Klakkur was originally from the Westman Islands, and later based in Grundarfjörður. Now it’s fishing from Ísafjörður as one of the port’s four offshore shrimp trawlers.
A third winch was fitted by Naust Marine on board Klakkur last winter, enabling Guðbjartur and his crew to tow two trawls side-by-side.

These are two new 2200 mesh Pandalus shrimp trawls designed by Hermann H Guðmundsson at Hampiðjan in Akureyri. The name comes from the Latin term for cold water shrimp, Pandalus borealis. The trawls are towed on 30 metre sweeplines and with a 5000kg centre weight. A pair of 9.5 square metre Injector doors are used to open the gear to give a door spread of 120 to 125 metres. The headline height averages 7.5 metres.
According to Guðbjartur Jónsson, Klakkur handles the trawls well, up to a towing speed of 2.4 knots, and the tensions are roughly similar to the single whitefish trawl they towed before.
Regulations governing offshore shrimp fisheries changed earlier this year, with a mandatory requirement to use T90 configuration codends instead of the conventional codends that have been in use for many years.
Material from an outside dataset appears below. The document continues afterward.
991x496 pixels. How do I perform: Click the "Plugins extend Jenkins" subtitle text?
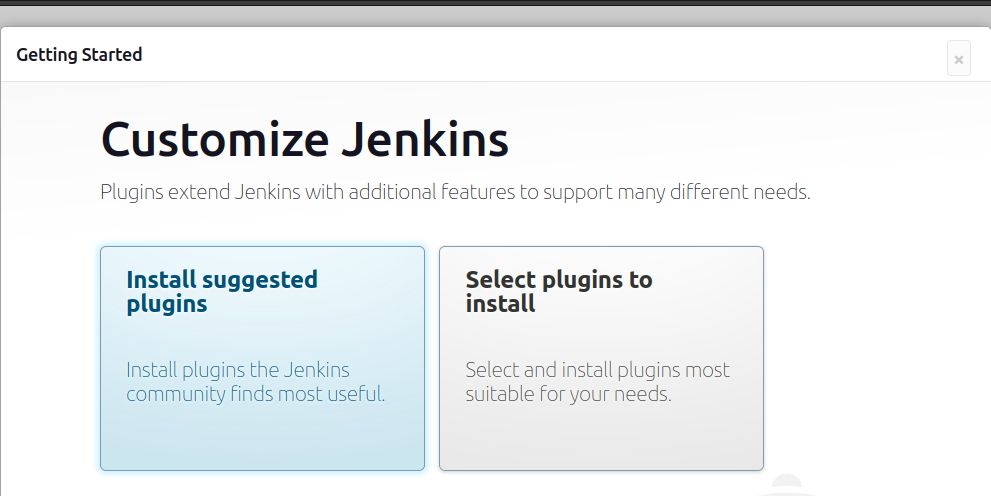[x=455, y=192]
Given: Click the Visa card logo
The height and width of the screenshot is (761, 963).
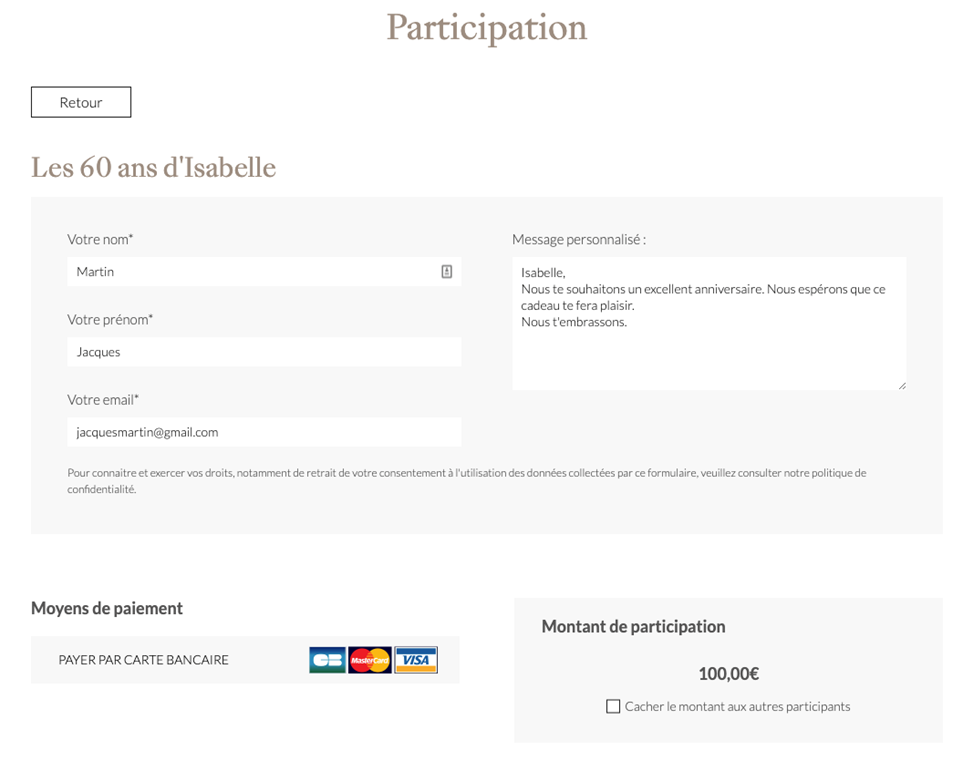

‘Our experience of the T90 codends from Hampiðjan in Ísafjörður for inshore shrimping has been excellent and this codend with DynIce QuickLines has been just as good on offshore shrimp. It took us a little while to get used to handling the codend, but after that everything has worked well. The difference is that offshore we tow for longer than we do inshore, and there’s more separation of shrimp the longer the tow. We have to take care that the QuickLines are rigged so that we don’t lose too much marketable shrimp. But that’s easy enough as working with the QuickLines is quick and easy. This system gives us a lot of flexibility and allows us to release small shrimp and maximise the proportion of retained marketable shrimp. It can make a difference to the catch value. The difference between grades is only 15 pieces, and the smallest grade of shrimp has practically no value to it,’ Guðbjartur Jónsson said, commenting that he expects the new codend to demonstrate even greater effectiveness as they get into the autumn.

That will take them to fishing areas where small shrimp can be expected to be found. It will be possible to adjust the codend’s rigging so that separation rate will keep the catch within the specified limits.

‘We’re also allowed to use a square mesh codend, but the drawback with those is that too much shrimp catches on the bars when the gear is hauled. That damages them, and so those shrimp become useless,’ Guðbjartur Jónsson said.